▸ WHAT IS EXPECTED
Put the lines of the entries below into a numbered list, starting at the line that has "Select the 300000 data label" and stopping after the line that has "I will coord(1072,388).". Leave out any blank lines.

Element and text position data:
— BEGIN —

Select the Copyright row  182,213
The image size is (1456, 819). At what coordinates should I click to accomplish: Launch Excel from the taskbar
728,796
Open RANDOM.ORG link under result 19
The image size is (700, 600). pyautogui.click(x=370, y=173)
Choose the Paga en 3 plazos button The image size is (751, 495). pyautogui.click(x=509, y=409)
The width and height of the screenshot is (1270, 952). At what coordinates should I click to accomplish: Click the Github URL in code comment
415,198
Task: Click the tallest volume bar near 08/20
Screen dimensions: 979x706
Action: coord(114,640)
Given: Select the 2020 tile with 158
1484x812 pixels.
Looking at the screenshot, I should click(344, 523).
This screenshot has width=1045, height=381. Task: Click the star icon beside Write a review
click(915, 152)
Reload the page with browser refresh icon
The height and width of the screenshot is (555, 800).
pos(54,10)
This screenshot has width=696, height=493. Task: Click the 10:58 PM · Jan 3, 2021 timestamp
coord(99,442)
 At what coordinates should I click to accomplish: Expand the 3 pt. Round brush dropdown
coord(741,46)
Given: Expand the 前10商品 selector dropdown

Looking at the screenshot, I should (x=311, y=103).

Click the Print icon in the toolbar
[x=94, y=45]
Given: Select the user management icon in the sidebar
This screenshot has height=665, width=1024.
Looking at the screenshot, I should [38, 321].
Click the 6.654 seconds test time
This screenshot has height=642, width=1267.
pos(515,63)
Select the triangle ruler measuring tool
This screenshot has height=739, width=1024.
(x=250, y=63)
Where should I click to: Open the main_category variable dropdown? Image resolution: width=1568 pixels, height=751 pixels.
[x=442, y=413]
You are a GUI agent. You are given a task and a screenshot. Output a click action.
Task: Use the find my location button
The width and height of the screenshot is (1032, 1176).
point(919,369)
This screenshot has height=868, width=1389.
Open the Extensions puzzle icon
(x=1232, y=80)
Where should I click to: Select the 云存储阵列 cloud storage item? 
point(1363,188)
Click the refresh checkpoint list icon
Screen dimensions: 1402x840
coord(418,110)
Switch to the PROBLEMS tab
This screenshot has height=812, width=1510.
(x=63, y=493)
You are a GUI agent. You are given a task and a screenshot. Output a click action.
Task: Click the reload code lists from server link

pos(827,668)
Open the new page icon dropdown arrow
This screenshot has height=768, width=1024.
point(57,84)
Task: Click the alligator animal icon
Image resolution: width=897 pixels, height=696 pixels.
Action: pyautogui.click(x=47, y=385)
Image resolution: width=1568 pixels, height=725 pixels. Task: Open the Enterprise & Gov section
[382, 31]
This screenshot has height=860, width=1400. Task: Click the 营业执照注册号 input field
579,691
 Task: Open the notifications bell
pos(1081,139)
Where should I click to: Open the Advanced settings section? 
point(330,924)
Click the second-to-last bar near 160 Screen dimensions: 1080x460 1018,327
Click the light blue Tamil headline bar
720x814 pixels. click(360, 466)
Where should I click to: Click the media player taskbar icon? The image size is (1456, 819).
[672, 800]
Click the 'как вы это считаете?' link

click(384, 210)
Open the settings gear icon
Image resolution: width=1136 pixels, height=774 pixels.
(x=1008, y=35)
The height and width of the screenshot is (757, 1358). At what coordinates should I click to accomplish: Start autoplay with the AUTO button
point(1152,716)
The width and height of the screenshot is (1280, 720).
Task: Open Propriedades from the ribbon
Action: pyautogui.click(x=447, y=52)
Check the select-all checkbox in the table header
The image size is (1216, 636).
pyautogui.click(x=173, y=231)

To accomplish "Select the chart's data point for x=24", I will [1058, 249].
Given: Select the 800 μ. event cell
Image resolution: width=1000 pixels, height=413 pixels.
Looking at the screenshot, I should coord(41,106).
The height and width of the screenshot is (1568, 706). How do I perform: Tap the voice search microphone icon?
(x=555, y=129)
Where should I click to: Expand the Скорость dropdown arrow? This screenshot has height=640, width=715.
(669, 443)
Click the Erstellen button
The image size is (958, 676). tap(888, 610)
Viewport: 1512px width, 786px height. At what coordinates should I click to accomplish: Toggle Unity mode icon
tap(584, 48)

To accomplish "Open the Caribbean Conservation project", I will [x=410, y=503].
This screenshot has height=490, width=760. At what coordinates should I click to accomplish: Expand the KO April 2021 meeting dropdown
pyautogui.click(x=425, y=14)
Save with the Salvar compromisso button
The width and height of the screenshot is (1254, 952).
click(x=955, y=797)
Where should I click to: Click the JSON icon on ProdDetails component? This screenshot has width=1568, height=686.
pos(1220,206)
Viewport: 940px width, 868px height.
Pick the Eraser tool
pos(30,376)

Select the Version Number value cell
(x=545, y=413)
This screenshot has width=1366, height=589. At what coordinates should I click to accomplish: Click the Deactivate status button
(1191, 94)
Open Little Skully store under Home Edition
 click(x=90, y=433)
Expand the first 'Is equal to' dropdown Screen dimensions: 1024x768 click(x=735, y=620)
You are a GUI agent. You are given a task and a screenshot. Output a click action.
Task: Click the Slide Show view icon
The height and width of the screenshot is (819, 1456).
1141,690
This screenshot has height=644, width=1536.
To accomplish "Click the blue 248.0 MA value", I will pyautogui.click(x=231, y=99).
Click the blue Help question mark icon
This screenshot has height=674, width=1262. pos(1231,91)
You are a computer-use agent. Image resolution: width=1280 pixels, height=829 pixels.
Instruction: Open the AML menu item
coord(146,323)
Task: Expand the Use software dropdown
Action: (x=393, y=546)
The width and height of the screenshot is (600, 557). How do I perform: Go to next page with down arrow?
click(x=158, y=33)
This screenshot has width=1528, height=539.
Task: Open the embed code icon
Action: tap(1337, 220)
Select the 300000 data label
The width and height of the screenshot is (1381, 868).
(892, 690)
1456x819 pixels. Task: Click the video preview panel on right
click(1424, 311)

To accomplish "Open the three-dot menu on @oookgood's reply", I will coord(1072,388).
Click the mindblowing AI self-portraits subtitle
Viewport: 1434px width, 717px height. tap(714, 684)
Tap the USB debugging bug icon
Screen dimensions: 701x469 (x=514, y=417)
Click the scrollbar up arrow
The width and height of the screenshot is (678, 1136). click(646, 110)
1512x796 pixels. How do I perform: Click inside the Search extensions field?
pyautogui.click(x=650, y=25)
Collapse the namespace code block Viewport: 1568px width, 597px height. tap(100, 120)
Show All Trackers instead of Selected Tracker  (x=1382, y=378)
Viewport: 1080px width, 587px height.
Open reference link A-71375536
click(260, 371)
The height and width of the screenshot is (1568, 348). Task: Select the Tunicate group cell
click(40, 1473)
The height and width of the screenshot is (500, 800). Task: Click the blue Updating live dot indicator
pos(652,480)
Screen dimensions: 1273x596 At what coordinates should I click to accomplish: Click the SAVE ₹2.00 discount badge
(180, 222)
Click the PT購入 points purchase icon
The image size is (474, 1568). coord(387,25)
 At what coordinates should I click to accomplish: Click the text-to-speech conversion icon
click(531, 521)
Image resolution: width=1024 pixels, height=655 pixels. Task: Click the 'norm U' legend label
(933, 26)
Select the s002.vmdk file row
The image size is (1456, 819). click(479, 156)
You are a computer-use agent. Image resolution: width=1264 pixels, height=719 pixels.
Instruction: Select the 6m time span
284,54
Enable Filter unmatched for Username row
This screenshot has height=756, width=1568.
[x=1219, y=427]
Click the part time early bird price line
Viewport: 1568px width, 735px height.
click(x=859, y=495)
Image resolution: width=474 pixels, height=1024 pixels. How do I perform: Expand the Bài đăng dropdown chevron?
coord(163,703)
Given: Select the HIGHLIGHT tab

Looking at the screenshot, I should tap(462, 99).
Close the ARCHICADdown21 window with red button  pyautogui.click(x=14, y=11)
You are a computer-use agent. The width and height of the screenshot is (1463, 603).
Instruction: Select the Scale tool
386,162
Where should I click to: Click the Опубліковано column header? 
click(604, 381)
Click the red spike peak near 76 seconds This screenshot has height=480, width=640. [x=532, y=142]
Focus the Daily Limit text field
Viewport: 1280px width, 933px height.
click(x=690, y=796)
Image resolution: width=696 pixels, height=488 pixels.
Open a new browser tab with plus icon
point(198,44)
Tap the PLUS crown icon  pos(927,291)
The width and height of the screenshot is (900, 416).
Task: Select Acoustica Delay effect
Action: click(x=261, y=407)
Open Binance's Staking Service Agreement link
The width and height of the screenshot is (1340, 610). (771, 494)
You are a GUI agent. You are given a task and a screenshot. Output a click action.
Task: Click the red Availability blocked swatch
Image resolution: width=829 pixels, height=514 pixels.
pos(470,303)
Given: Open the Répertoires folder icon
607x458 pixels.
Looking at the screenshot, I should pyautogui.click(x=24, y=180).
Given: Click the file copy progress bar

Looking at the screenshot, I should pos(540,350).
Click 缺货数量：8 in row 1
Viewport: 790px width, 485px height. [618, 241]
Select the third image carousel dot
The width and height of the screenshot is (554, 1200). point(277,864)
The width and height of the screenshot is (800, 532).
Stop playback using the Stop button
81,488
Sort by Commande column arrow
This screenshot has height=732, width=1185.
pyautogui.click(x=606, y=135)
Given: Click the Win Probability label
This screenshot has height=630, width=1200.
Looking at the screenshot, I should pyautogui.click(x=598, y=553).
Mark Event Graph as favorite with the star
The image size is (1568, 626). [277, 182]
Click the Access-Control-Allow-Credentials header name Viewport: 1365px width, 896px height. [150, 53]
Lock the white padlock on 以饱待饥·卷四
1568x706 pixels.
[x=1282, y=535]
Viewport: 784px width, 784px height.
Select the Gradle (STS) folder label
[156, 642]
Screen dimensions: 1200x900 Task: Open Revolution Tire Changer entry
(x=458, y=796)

— END —

▸ EXERCISE OUTPUT
1. Select the 300000 data label
2. The width and height of the screenshot is (1381, 868).
3. (892, 690)
4. 1456x819 pixels. Task: Click the video preview panel on right
5. click(1424, 311)
6. To accomplish "Open the three-dot menu on @oookgood's reply", I will coord(1072,388).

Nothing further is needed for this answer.